Pests are living organisms that are present where they are not desired or that cause damage to crops or humans or other animals. Examples include insects, unwanted plants (weeds), fungi, bacteria, mice and other animals.
HISTORY OF PESTICIDE USE
The pest outbreaks in agriculture have caused severe economic and human losses over time. The potato blight epidemic in Ireland during 1845 and 1846 caused the death of more than a million people. ‘Downey’ and ‘Powdery’ mildew in 1872 devastated the French wine industry.
Despite the advancement in agricultural sciences, insect pests, diseases, weeds, and birds cause-specific crop losses varying between 10 and 90%, and on average 35 – 40% of all potential food and fiber crops are lost to pests.
The discovery of the Bordeaux mixture in 1882 and Paris Green in 1870, proved successful against grape disease and potato beetle, respectively, and heralded the first documented use of pesticides. Sulphuric acid was used as a selective herbicide in cereals in France in 1931 and in the United Kingdom, the same practice was adopted in 1932.
Developments in the use of pesticides
Tobacco juice (nicotine) was one of the first insecticides of the modern era, while the use of arsenic and sulphur can be traced back to Antiquity. However, chemical control only developed in the 19th century, with the use of products of vegetable origin (rotenone and pyrethrum) or mineral origin (copper and arsenic). In 1939, P. Muller discovered the properties of DDT (dichlorodiphenyltrichloroethane), which was marketed in 1943, started the era of synthetic pesticides.

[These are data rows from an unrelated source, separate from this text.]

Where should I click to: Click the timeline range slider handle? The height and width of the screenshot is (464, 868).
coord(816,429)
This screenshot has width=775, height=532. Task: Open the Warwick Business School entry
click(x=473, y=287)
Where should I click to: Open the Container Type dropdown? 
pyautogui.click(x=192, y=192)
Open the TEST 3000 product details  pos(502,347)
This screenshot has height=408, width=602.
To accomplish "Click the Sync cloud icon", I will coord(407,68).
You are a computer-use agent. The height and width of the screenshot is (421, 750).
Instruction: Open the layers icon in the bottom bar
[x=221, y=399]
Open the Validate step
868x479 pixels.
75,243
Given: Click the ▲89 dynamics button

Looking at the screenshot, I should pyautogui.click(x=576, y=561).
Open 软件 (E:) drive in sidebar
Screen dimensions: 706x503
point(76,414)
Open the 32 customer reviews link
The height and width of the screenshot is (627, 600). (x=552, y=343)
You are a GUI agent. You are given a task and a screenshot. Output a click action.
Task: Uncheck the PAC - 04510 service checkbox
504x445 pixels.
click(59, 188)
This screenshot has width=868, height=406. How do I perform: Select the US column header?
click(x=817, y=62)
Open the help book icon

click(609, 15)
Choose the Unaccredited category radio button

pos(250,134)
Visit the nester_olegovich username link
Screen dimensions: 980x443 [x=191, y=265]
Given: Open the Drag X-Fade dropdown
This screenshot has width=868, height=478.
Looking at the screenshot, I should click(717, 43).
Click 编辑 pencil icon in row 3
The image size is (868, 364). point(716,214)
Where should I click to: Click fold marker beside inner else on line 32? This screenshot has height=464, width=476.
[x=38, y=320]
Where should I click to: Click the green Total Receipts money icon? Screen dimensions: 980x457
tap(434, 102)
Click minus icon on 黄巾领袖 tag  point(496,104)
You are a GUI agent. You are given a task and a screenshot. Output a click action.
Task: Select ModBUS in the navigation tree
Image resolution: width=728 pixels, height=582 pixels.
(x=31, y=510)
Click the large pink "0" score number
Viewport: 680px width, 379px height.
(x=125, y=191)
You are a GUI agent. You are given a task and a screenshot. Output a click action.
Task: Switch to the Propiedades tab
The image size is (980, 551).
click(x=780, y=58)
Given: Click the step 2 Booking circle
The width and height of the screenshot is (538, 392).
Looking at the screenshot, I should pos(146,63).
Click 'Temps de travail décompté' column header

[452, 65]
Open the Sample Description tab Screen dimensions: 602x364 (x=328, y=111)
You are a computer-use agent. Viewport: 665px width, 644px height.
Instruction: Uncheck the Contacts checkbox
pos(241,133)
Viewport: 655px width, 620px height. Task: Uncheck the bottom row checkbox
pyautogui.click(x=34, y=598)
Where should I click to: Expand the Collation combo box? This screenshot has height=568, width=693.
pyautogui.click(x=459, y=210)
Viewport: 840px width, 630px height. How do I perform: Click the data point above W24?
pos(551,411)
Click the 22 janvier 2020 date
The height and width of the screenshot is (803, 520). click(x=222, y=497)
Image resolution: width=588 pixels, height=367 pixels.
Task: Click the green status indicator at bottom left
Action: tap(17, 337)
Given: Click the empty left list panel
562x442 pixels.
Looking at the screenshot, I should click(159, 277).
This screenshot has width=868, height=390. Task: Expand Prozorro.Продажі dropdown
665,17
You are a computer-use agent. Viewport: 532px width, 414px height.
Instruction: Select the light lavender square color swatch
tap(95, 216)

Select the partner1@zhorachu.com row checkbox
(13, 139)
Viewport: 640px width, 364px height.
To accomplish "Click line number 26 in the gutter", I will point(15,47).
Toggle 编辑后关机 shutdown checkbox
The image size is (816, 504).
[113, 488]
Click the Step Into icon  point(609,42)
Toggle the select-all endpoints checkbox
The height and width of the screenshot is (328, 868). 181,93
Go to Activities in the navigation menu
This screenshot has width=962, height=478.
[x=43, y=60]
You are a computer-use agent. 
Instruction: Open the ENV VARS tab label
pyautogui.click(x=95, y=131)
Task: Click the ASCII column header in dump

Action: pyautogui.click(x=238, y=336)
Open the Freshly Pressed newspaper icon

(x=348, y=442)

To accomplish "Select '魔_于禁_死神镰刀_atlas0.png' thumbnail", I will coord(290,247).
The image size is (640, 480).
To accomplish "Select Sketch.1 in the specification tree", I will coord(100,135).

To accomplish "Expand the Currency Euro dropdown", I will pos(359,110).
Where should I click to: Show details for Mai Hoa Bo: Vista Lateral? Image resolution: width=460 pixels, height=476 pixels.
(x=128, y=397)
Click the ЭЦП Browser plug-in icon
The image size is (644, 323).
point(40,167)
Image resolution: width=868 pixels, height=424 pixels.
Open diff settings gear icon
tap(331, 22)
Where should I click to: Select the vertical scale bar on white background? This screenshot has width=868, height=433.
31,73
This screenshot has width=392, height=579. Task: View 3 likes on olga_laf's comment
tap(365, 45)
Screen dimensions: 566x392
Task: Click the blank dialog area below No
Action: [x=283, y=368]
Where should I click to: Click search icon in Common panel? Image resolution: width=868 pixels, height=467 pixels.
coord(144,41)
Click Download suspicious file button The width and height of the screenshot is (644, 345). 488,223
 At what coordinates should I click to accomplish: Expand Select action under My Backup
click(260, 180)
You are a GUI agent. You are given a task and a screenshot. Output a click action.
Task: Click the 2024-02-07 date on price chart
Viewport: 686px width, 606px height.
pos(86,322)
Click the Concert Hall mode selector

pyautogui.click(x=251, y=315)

In Europe and in North America, herbicides represent 70 to 80% of the products used (in particular because of the strong increase in maize crops) whereas, in the tropics, 50% of products applied are insecticides. Crop diversification, bringing about improved standards of living in some countries, also changes this balance, and China has also converted the equivalent of the surface of England from paddy fields to market garden crops, resulting in the diversification of products used.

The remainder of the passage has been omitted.